Geely mira o Top 5 mundial até 2030 e planeja fábrica no Brasil como peça estratégica

Geely planeja alcançar o Top 5 mundial até 2030 com meta de 6,5 milhões de veículos anuais e produção local no Brasil

AutoRodas 7 de julho de 2026 2 min de leitura

Presidente da Renault Geely Brasil revelou durante o E-Days que produção local será essencial para a meta de 6,5 milhões de veículos anuais

O mercado brasileiro pode ganhar uma nova dimensão dentro dos planos de uma das maiores fabricantes de automóveis do planeta. A Geely, gigante chinesa que hoje ocupa a oitava posição entre os maiores grupos automotivos globais, traçou uma rota ambiciosa: alcançar o Top 5 mundial até o final desta década, com vendas anuais na casa de 6,5 milhões de unidades.

Produção nacional como eixo de crescimento

Para que essa meta se concretize, o Brasil precisa assumir um papel que vai muito além de simplesmente absorver veículos importados. Ariel Montenegro, presidente e diretor-geral da Renault Geely Brasil, deixou claro que a fabricação local será determinante na estratégia de expansão internacional da companhia.

A fábrica da Renault em São José dos Pinhais, no Paraná, é a estrutura industrial escolhida para abrigar os novos produtos da Geely no país. A planta já está sendo preparada para receber essas linhas de produção, o que sinaliza um compromisso de longo prazo da montadora com o território brasileiro.

Declarações de Ariel Montenegro no E-Days

Durante sua participação no E-Days, Montenegro detalhou a ambição global da fabricante e situou o Brasil dentro desse cenário. O executivo foi direto ao apresentar os números que balizam o plano de crescimento:

“Hoje somos o oitavo maior grupo automotivo do mundo. A nossa ambição é estar entre os cinco maiores até 2030, chegando a cerca de 6,5 milhões de veículos vendidos por ano”, afirmou Montenegro.

O caminho até o Top 5 global

A estratégia da Geely envolve uma combinação de fortalecimento em mercados emergentes e utilização de estruturas já consolidadas em diferentes países. No caso brasileiro, a parceria com a Renault oferece uma vantagem competitiva importante: infraestrutura fabril já existente e operacional, dispensando o investimento e o tempo necessários para erguer uma planta do zero.

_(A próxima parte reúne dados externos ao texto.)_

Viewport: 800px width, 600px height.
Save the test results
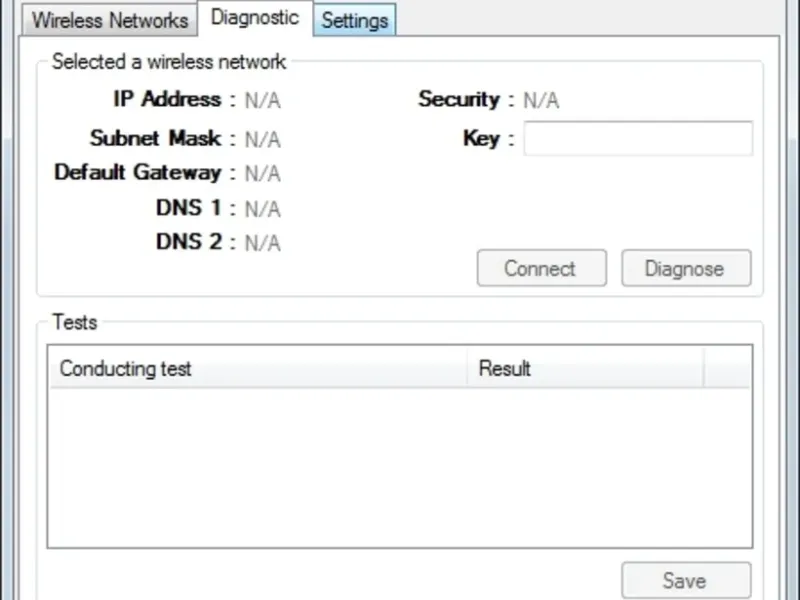point(685,580)
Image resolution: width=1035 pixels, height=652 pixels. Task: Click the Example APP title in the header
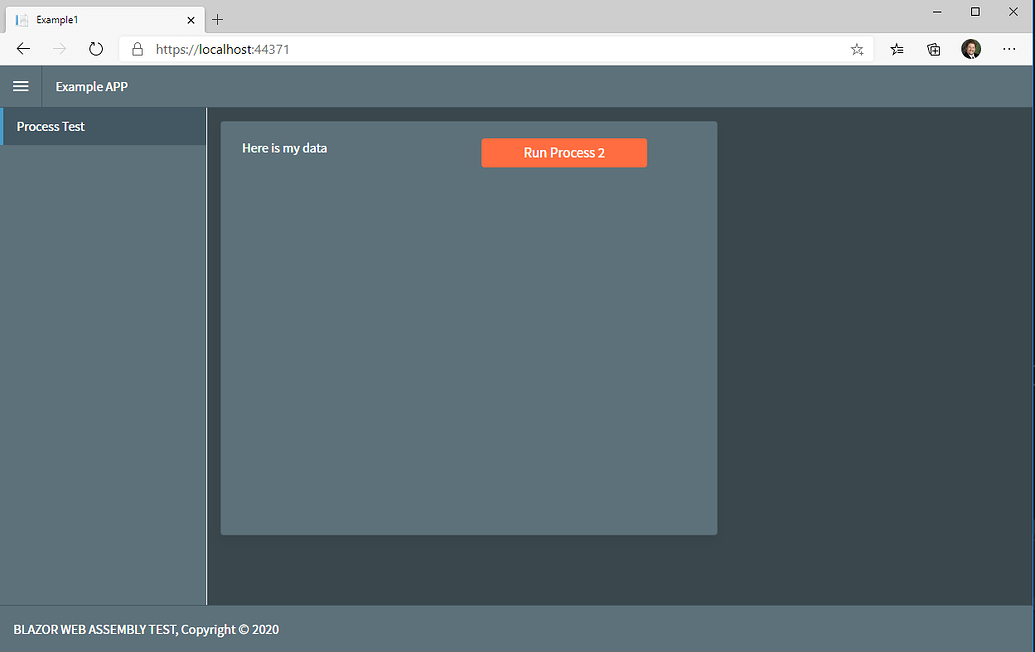click(91, 86)
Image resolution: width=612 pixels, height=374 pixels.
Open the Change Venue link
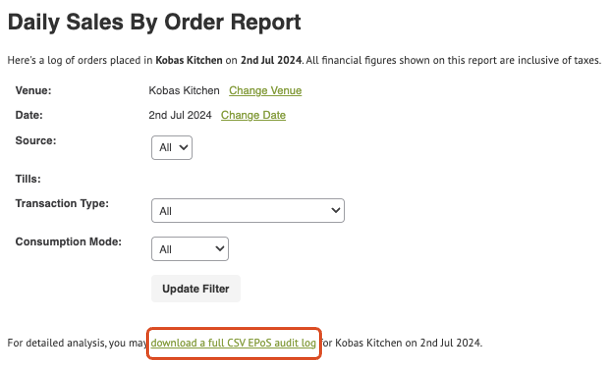click(265, 91)
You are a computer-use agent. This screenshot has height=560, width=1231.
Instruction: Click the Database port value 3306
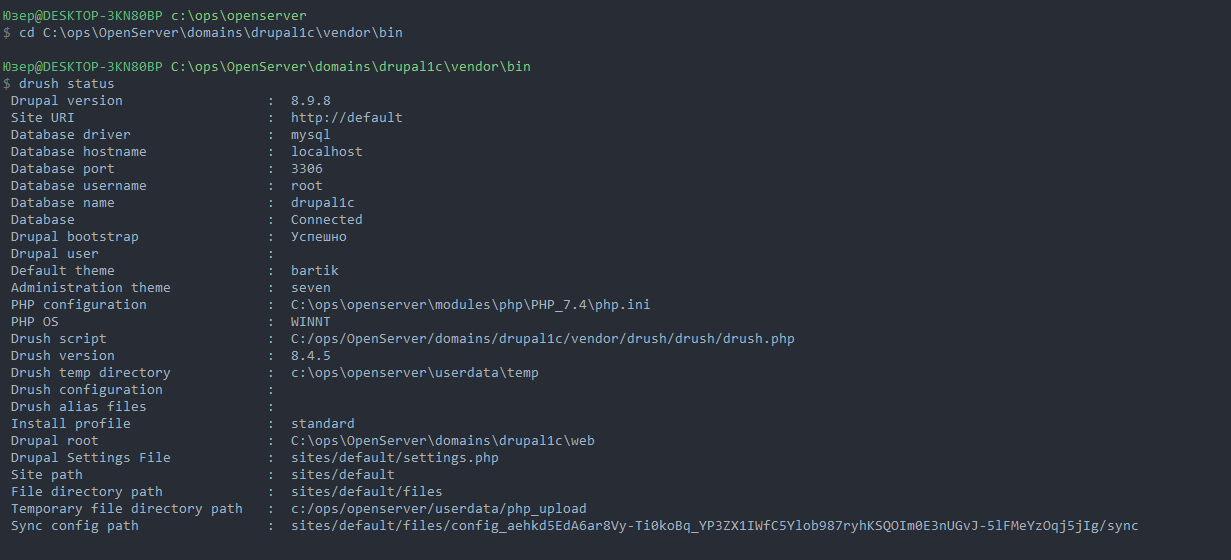[x=306, y=169]
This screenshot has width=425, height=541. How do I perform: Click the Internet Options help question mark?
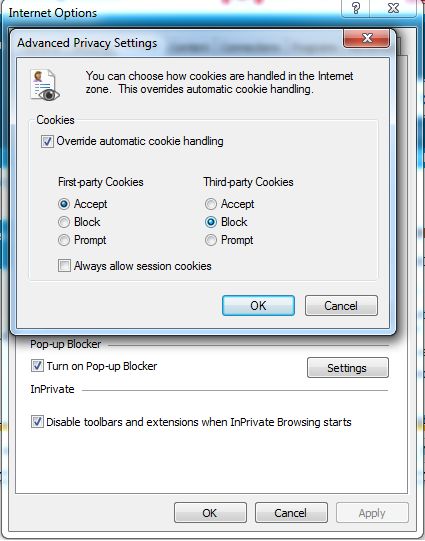click(356, 8)
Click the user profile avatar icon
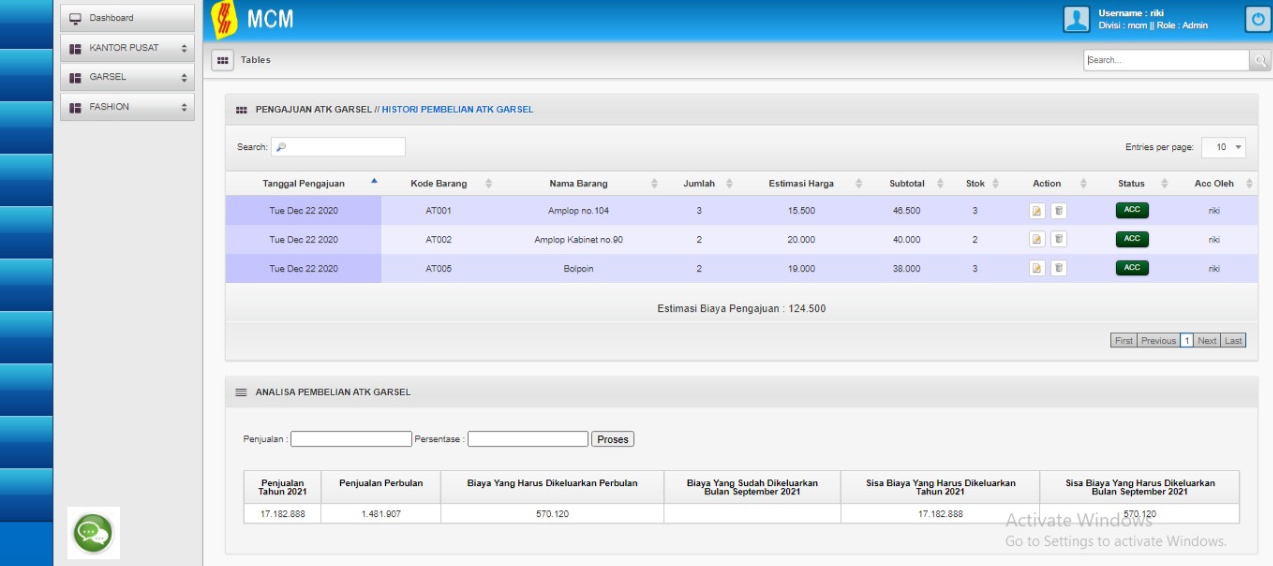 (x=1076, y=19)
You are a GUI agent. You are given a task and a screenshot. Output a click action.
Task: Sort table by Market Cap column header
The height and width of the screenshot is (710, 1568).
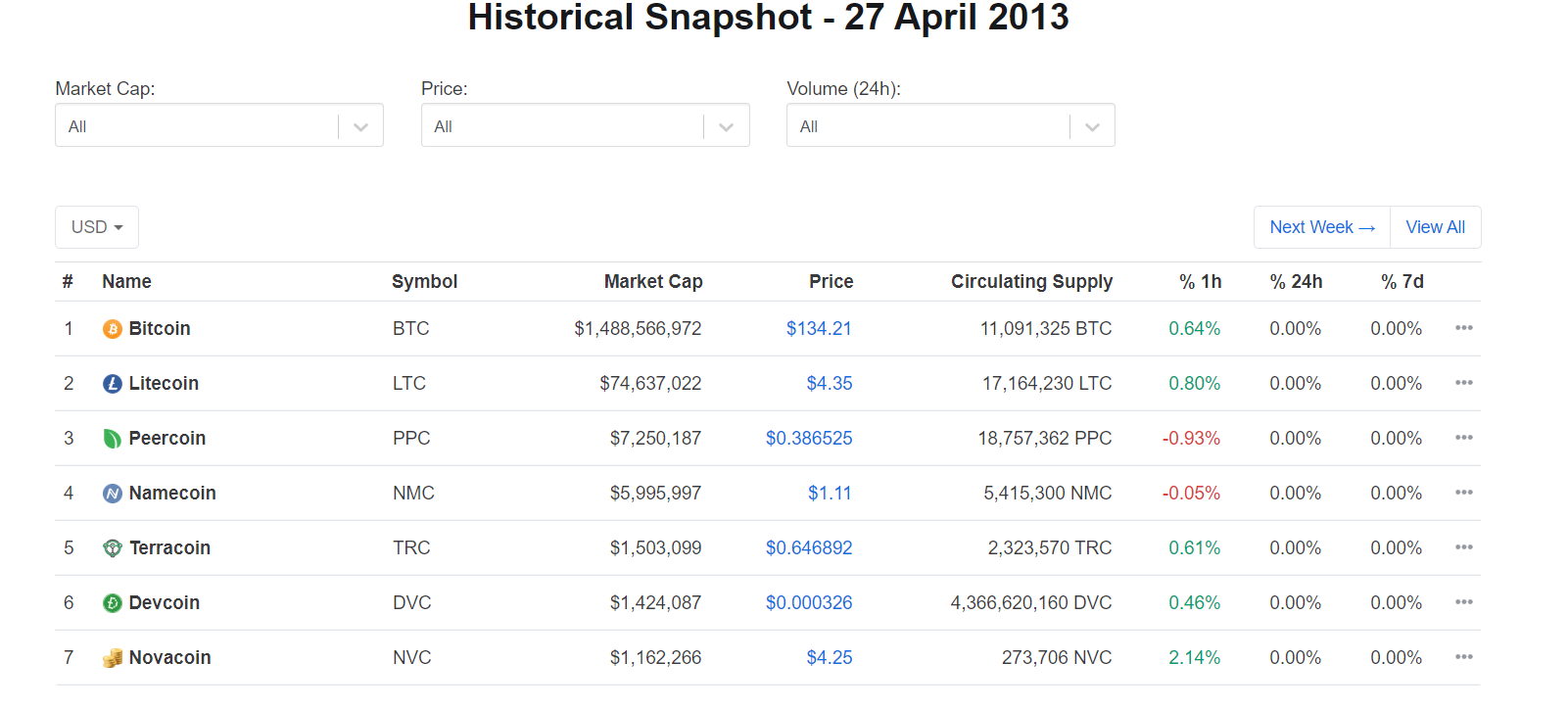click(x=652, y=282)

Com esse movimento, a montadora chinesa sinaliza que pretende transformar o Brasil em um polo produtivo relevante para sua operação global, e não apenas um destino de exportação. A aposta na produção local representa uma mudança significativa no posicionamento da marca no país e reforça a intenção de competir de forma mais agressiva no mercado nacional.